**EXERCISE**
Copy out the listing below word for word, leaving out the pictures.
>> Begin
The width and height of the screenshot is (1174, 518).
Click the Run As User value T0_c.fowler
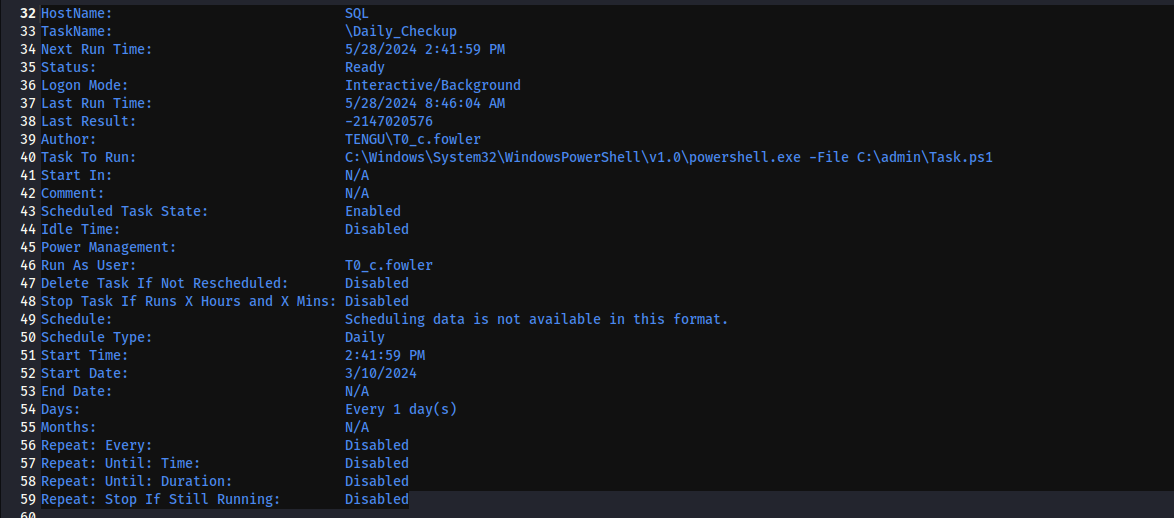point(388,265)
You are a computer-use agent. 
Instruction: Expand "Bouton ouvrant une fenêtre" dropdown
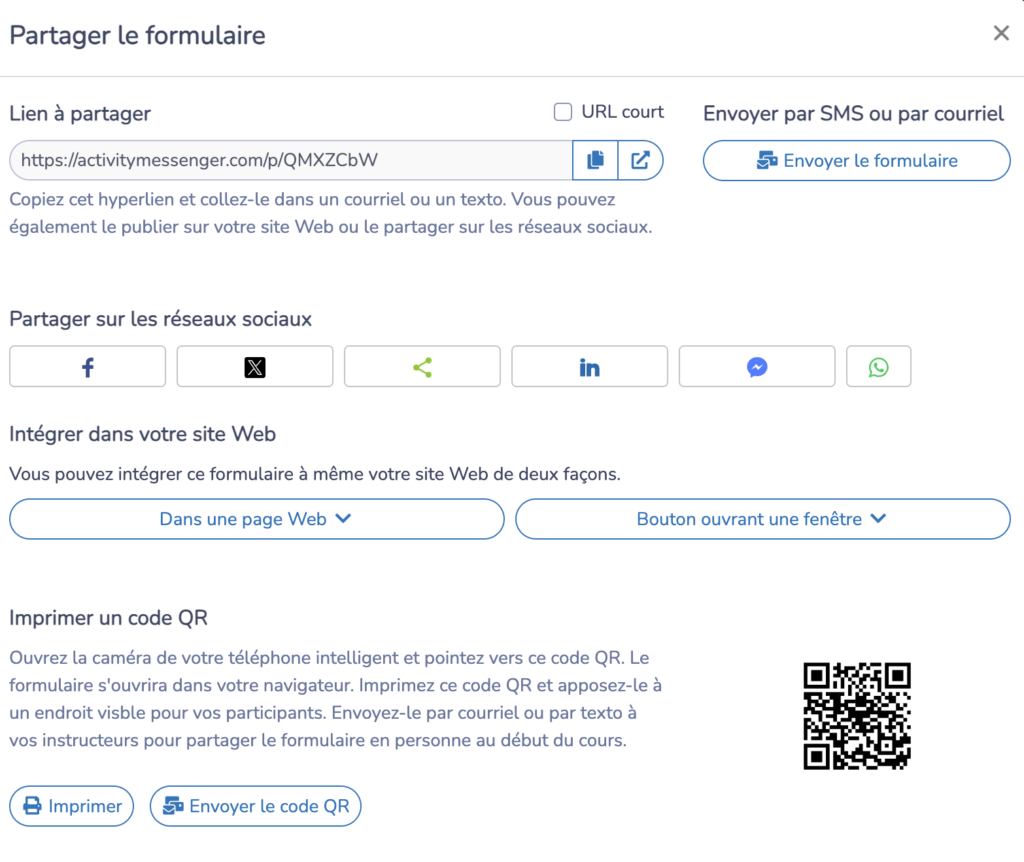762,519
>> End
**RESULT OF THIS EXERCISE**
The width and height of the screenshot is (1174, 518).
Click the Run As User value T0_c.fowler
point(388,265)
You are a computer-use agent. 
Instruction: Expand "Bouton ouvrant une fenêtre" dropdown
762,519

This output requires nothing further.